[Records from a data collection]
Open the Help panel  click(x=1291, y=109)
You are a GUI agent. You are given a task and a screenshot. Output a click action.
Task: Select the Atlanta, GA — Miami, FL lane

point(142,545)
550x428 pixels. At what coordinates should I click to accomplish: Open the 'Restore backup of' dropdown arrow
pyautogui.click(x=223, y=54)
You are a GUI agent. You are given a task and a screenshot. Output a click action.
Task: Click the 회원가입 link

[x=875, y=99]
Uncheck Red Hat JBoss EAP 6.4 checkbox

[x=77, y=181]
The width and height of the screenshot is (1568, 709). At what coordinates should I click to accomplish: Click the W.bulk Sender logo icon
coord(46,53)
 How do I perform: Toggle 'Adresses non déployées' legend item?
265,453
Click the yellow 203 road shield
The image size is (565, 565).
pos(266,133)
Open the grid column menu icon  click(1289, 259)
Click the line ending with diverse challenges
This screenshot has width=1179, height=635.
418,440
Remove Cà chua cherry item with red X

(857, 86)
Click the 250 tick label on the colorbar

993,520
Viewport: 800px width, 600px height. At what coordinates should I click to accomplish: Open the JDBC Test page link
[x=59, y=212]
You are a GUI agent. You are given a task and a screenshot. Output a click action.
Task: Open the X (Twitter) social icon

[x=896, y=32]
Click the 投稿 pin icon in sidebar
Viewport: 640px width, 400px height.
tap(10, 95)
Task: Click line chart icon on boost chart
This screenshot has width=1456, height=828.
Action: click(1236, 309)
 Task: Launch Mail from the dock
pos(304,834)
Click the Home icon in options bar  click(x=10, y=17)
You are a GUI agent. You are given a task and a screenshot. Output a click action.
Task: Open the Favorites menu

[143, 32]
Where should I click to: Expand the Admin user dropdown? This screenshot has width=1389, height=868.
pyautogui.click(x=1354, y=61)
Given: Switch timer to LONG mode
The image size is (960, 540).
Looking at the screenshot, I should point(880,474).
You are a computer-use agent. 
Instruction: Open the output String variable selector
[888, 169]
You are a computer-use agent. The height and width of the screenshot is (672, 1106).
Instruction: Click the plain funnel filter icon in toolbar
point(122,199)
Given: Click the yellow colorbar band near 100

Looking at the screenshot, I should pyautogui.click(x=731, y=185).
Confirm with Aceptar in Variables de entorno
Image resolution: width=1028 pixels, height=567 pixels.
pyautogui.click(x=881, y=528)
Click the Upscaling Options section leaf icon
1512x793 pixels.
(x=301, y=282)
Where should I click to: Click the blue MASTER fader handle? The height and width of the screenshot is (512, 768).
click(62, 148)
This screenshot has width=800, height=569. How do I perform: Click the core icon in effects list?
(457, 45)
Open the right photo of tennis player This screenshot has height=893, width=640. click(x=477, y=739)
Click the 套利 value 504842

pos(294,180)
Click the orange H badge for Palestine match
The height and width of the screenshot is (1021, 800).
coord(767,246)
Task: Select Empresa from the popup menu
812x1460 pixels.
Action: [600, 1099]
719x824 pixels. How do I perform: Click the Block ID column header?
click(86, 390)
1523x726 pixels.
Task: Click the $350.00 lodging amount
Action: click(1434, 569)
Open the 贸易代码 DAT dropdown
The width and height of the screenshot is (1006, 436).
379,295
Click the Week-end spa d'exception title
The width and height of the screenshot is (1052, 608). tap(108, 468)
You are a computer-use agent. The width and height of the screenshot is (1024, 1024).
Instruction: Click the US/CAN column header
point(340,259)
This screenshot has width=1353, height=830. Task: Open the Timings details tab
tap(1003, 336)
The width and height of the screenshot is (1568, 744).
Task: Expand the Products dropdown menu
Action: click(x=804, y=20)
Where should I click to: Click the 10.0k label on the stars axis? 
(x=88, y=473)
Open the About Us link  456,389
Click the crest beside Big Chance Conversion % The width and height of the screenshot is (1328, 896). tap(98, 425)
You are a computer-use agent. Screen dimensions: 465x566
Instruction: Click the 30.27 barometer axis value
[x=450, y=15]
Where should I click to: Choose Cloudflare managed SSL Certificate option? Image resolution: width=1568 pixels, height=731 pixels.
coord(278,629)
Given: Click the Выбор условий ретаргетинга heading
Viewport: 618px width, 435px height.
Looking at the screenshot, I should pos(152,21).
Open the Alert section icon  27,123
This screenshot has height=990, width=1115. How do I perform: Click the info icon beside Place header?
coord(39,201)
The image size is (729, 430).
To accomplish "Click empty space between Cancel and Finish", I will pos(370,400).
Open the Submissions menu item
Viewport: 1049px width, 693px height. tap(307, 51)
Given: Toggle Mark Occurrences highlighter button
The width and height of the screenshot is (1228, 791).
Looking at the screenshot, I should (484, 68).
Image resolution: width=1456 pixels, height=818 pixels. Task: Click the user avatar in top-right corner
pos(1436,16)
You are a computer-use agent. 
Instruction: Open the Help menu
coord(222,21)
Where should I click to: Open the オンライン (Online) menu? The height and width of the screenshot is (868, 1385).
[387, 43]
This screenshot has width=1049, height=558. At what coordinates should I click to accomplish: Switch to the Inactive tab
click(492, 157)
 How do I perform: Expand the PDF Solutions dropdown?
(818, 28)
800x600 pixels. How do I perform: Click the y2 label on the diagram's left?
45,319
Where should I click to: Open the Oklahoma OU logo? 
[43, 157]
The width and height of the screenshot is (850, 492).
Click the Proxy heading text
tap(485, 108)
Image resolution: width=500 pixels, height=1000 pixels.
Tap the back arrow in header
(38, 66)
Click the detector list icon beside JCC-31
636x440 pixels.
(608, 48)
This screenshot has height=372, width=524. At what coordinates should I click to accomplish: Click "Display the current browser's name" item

Brief:
Look for the string "section" in the entries above. Copy every line that has it.

Answer box:
Click the Upscaling Options section leaf icon
Open the Alert section icon  27,123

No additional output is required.